### WHAT THIS TASK INVOLVES
The expected answer is the data below, retyped exactly.

### DATASET CONTENT
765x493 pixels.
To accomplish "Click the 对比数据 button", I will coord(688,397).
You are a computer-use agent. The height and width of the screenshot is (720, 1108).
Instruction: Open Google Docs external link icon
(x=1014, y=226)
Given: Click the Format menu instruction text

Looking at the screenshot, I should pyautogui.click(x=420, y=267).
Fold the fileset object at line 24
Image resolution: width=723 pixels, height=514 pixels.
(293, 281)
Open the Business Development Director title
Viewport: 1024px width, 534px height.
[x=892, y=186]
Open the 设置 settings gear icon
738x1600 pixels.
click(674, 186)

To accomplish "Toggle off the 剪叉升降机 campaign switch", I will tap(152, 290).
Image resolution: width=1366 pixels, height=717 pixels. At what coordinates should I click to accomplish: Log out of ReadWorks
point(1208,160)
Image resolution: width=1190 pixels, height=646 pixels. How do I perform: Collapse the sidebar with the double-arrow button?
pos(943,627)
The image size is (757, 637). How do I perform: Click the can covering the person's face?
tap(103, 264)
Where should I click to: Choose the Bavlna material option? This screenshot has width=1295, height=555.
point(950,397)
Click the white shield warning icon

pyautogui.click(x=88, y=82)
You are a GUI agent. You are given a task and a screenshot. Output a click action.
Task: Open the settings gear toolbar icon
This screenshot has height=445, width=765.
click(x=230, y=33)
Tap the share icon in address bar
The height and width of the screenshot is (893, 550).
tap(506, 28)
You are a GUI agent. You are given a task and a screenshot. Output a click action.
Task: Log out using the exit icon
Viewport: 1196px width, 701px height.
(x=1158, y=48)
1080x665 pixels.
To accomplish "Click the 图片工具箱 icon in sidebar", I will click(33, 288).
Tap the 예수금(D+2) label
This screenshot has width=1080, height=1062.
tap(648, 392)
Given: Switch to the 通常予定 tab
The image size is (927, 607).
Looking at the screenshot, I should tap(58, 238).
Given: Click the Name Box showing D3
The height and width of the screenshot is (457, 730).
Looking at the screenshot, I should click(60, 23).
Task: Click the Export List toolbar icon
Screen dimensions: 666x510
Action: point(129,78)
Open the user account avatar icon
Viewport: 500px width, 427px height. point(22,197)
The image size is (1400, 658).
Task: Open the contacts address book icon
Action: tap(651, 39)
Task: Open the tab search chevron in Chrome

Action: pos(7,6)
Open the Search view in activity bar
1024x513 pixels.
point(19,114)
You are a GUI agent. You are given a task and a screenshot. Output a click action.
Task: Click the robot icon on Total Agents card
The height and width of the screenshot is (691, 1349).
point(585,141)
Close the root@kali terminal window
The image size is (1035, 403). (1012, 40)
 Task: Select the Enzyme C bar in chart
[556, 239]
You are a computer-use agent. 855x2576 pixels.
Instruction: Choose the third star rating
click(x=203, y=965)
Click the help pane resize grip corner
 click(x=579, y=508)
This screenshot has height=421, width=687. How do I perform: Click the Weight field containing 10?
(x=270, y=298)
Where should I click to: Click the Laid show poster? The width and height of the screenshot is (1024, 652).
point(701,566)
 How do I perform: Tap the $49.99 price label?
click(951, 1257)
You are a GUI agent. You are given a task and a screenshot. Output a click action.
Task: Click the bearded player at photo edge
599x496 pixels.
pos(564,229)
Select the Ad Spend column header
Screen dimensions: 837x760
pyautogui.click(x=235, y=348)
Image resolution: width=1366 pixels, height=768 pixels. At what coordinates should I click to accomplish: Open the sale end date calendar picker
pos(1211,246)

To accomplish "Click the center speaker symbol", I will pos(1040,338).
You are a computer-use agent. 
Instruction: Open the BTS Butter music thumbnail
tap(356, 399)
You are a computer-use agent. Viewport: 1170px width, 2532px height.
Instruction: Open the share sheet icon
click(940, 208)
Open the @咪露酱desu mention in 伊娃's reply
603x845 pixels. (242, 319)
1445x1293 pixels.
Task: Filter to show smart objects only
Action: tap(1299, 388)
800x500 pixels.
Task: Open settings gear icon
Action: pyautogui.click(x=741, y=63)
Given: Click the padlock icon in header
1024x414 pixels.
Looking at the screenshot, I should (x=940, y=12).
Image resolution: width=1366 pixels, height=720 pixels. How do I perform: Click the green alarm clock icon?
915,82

### YOUR SOLUTION
765x493 pixels.
To accomplish "Click the 对比数据 button", I will coord(688,397).
You are a computer-use agent. The height and width of the screenshot is (720, 1108).
Instruction: Open Google Docs external link icon
(x=1014, y=226)
Given: Click the Format menu instruction text

Looking at the screenshot, I should pyautogui.click(x=420, y=267).
Fold the fileset object at line 24
Image resolution: width=723 pixels, height=514 pixels.
(293, 281)
Open the Business Development Director title
Viewport: 1024px width, 534px height.
[x=892, y=186]
Open the 设置 settings gear icon
738x1600 pixels.
click(674, 186)

To accomplish "Toggle off the 剪叉升降机 campaign switch", I will tap(152, 290).
Image resolution: width=1366 pixels, height=717 pixels. At what coordinates should I click to accomplish: Log out of ReadWorks
point(1208,160)
Image resolution: width=1190 pixels, height=646 pixels. How do I perform: Collapse the sidebar with the double-arrow button?
pos(943,627)
The image size is (757, 637). How do I perform: Click the can covering the person's face?
tap(103, 264)
Where should I click to: Choose the Bavlna material option? This screenshot has width=1295, height=555.
point(950,397)
Click the white shield warning icon

pyautogui.click(x=88, y=82)
You are a GUI agent. You are given a task and a screenshot. Output a click action.
Task: Open the settings gear toolbar icon
This screenshot has height=445, width=765.
click(x=230, y=33)
Tap the share icon in address bar
The height and width of the screenshot is (893, 550).
tap(506, 28)
You are a GUI agent. You are given a task and a screenshot. Output a click action.
Task: Log out using the exit icon
Viewport: 1196px width, 701px height.
(x=1158, y=48)
1080x665 pixels.
To accomplish "Click the 图片工具箱 icon in sidebar", I will click(33, 288).
Tap the 예수금(D+2) label
This screenshot has width=1080, height=1062.
tap(648, 392)
Given: Switch to the 通常予定 tab
The image size is (927, 607).
Looking at the screenshot, I should tap(58, 238).
Given: Click the Name Box showing D3
The height and width of the screenshot is (457, 730).
Looking at the screenshot, I should click(60, 23).
Task: Click the Export List toolbar icon
Screen dimensions: 666x510
Action: point(129,78)
Open the user account avatar icon
Viewport: 500px width, 427px height. point(22,197)
The image size is (1400, 658).
Task: Open the contacts address book icon
Action: tap(651, 39)
Task: Open the tab search chevron in Chrome

Action: pos(7,6)
Open the Search view in activity bar
1024x513 pixels.
point(19,114)
You are a GUI agent. You are given a task and a screenshot. Output a click action.
Task: Click the robot icon on Total Agents card
The height and width of the screenshot is (691, 1349).
point(585,141)
Close the root@kali terminal window
The image size is (1035, 403). (1012, 40)
 Task: Select the Enzyme C bar in chart
[556, 239]
You are a computer-use agent. 855x2576 pixels.
Instruction: Choose the third star rating
click(x=203, y=965)
Click the help pane resize grip corner
 click(x=579, y=508)
This screenshot has height=421, width=687. How do I perform: Click the Weight field containing 10?
(x=270, y=298)
Where should I click to: Click the Laid show poster? The width and height of the screenshot is (1024, 652).
point(701,566)
 How do I perform: Tap the $49.99 price label?
click(951, 1257)
You are a GUI agent. You are given a task and a screenshot. Output a click action.
Task: Click the bearded player at photo edge
599x496 pixels.
pos(564,229)
Select the Ad Spend column header
Screen dimensions: 837x760
pyautogui.click(x=235, y=348)
Image resolution: width=1366 pixels, height=768 pixels. At what coordinates should I click to accomplish: Open the sale end date calendar picker
pos(1211,246)

To accomplish "Click the center speaker symbol", I will pos(1040,338).
You are a computer-use agent. 
Instruction: Open the BTS Butter music thumbnail
tap(356, 399)
You are a computer-use agent. Viewport: 1170px width, 2532px height.
Instruction: Open the share sheet icon
click(940, 208)
Open the @咪露酱desu mention in 伊娃's reply
603x845 pixels. (242, 319)
1445x1293 pixels.
Task: Filter to show smart objects only
Action: tap(1299, 388)
800x500 pixels.
Task: Open settings gear icon
Action: pyautogui.click(x=741, y=63)
Given: Click the padlock icon in header
1024x414 pixels.
Looking at the screenshot, I should (x=940, y=12).
Image resolution: width=1366 pixels, height=720 pixels. How do I perform: Click the green alarm clock icon?
915,82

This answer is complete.